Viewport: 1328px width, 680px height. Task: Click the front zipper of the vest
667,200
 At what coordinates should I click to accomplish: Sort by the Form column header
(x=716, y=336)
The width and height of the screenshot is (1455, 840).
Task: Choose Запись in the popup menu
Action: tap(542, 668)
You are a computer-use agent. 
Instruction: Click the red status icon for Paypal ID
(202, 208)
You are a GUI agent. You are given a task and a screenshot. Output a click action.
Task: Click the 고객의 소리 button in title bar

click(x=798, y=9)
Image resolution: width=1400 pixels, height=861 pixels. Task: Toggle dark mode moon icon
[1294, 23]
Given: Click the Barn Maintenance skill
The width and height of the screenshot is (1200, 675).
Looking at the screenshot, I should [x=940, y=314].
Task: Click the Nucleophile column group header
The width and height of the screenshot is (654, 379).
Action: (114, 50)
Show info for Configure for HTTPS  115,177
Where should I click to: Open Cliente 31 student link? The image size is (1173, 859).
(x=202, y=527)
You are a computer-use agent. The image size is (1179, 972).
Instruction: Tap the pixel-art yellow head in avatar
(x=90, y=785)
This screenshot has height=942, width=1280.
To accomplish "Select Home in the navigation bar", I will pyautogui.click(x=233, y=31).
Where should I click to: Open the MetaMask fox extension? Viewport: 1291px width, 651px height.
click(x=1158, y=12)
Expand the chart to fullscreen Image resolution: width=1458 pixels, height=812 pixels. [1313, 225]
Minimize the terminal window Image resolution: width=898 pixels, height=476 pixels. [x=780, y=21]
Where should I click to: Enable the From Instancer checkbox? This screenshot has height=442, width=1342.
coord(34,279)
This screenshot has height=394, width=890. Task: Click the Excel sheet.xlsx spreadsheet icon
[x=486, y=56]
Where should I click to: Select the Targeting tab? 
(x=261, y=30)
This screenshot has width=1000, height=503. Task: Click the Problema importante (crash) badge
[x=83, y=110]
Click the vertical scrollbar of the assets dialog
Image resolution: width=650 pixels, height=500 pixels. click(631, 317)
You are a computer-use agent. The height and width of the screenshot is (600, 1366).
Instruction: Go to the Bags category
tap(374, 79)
════════════════
# [EXERCISE DIRECTIONS]
Where in the listing does the string "computer" appear? Copy every line that has it.

# [WRITTEN SOLUTION]
You are a computer-use agent. 
You are a computer-use agent. The image size is (1179, 972).
You are a computer-use agent. The height and width of the screenshot is (600, 1366).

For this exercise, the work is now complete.